À trente-trois ans, vers la fin mars,

J’ai été invité à dîner chez les Lóránt.

Nous étions treize à table (touchons du bois).

Je me suis dit que quelqu’un allait mourir.

 

On nous a servi de l’agneau panné avec de la salade de concombre

(Sans parler des hors d’œuvre)

Et pas mal de vin rouge – moi, j’appréciais même le pain,

Même le pain, je l’appréciais

 

Un peu plus tard est arrivée une dame aux cheveux roux, une certaine Olga,

On murmurait un tas de choses à son sujet.

Elle a fait tomber sa serviette sur mes pieds et l’a ramassée elle-même.

Je lui ai dit : merci.

 

Quelqu’un nous a rappelé la mort d’un certain Kovács

D’autres ont prononcé le mot : vie, d’autres encore, le mot : amour,

Et personne ne s’est évanoui, personne n’a hurlé

Je me suis efforcé de sourire.

 

Quelqu’un a étendu la main par-dessus la table pour prendre la corbeille à pain.

Je lui ai dit : prenez donc mon pain, j’en aurai un autre.

J’ai versé du vin à plusieurs convives, Monsieur Kövess a remarqué

Qu’il n’en restait plus pour moi.

 

Il m’a dit : Cher maître, pourquoi êtes-vous si soucieux ?

C’est lui ai-je répondu, à cause de cet entretien que j’aurai demain.
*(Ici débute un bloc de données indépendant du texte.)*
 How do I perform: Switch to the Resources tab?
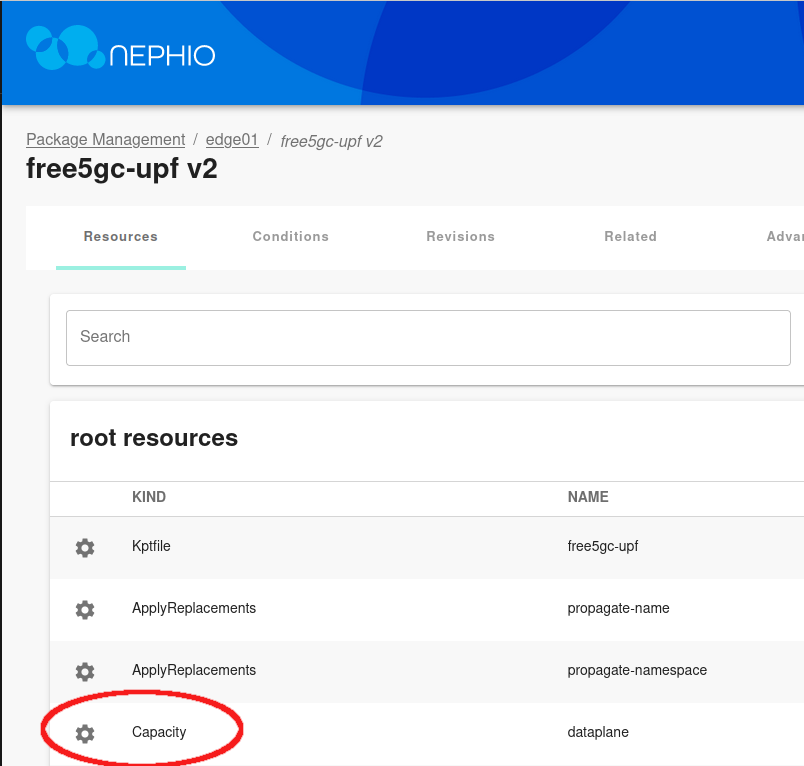tap(121, 237)
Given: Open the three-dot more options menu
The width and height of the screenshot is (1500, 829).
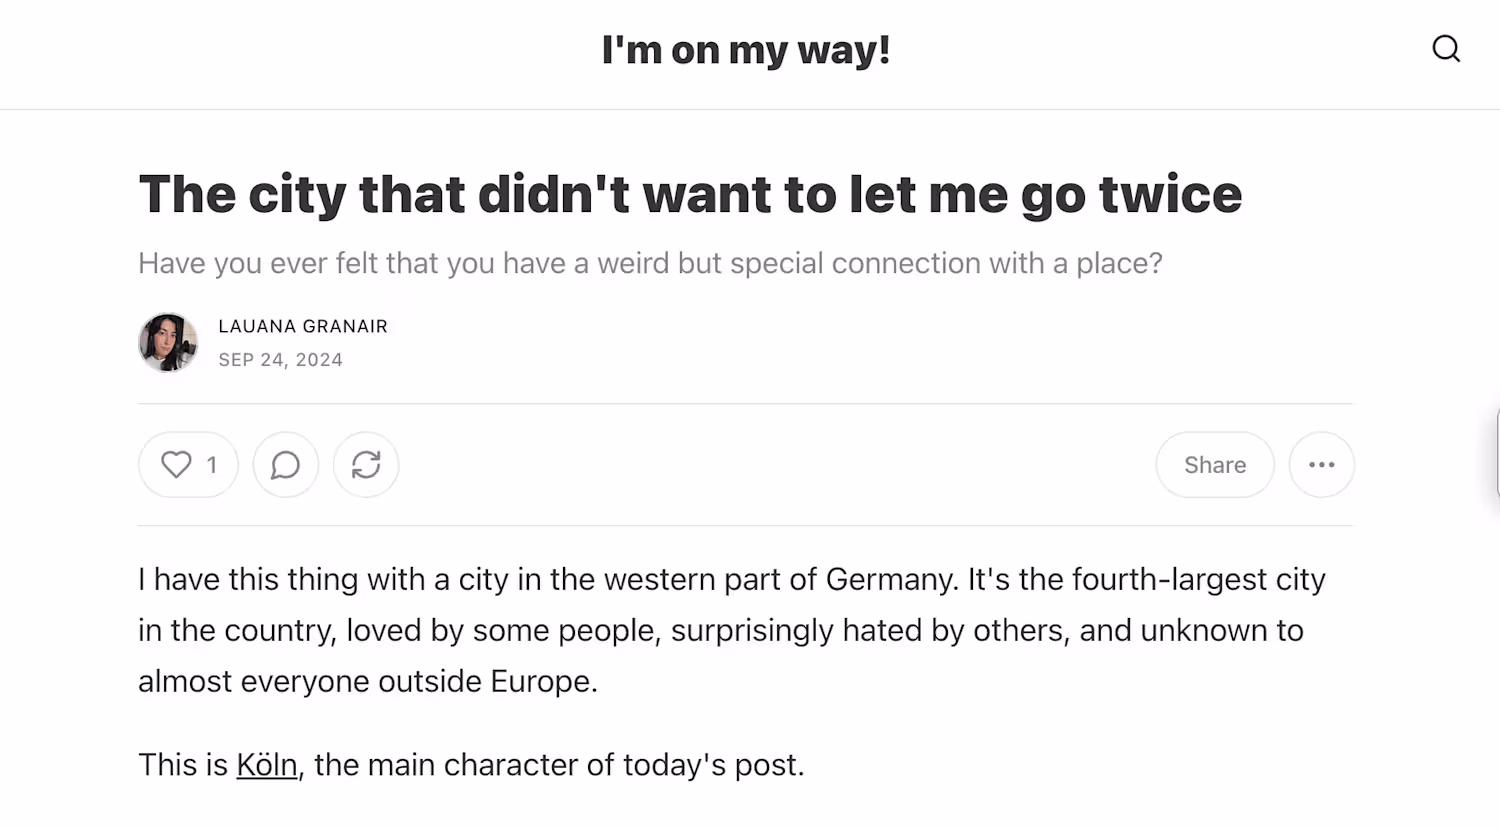Looking at the screenshot, I should point(1321,465).
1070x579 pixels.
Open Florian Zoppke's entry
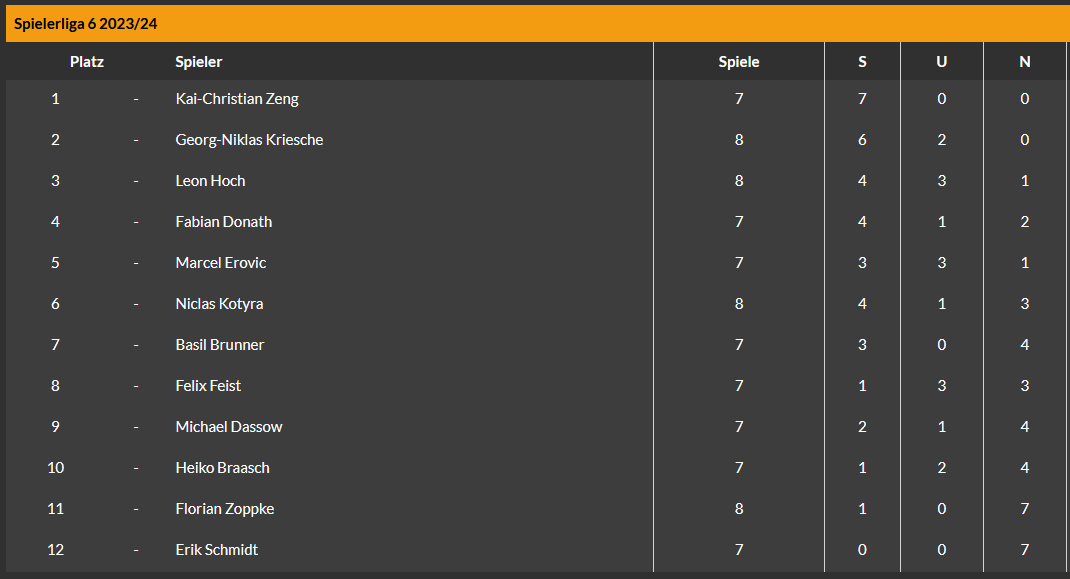click(x=225, y=509)

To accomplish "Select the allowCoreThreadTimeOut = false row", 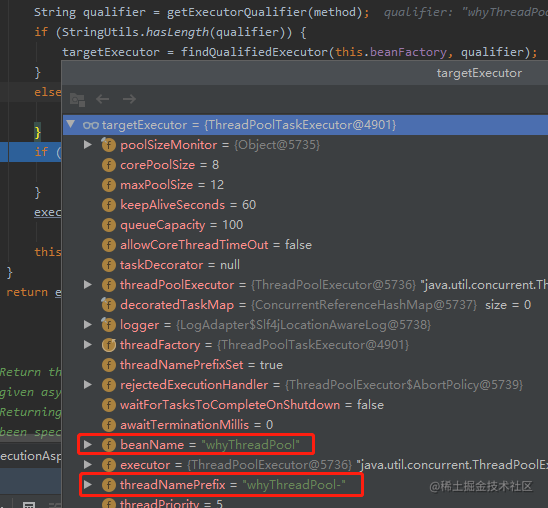I will 305,245.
Ô, ajouta-t-il, flatteur, si vous m’entendiez

Parler de vous autour de moi.

 

Le directeur, poursuivis-je, a dû être mal informé,

Par qui ? me demanda-t-on un peu partout.

Monsieur Jávor me posa également la question.

Pensif, je l’ai regardé.

 

Vers minuit, nous sommes allés faire un tour dans le parc

Je me suis isolé et, assis sur un banc, j’ai pleuré.

Lorsque je suis revenu, un valet m’a apporté une lettre

Dans laquelle il était dit que je devais m’en aller sur-le-champ.

 

Ensuite, on a raconté que Jávor avait gagné trente millions.

Kövess s’est tourné vers moi et m’a dit : ça alors !

On lui a demandé ce qu’il pensait de mon affaire.

Il a haussé les épaules et a détourné son regard.

 

Quelqu’un insista, il fit de la main un geste furieux

Voyons, dit un troisième, c’est vous-même qui l’avez dit…

Ce n’est pas vrai ! » - s’écria-t-il, indigné – mais moi, je n’étais plus là.

 

Et retentit la sonnerie du premier tram.

 

Suite du recueil

 



[1] Traduction de Georges Kassai.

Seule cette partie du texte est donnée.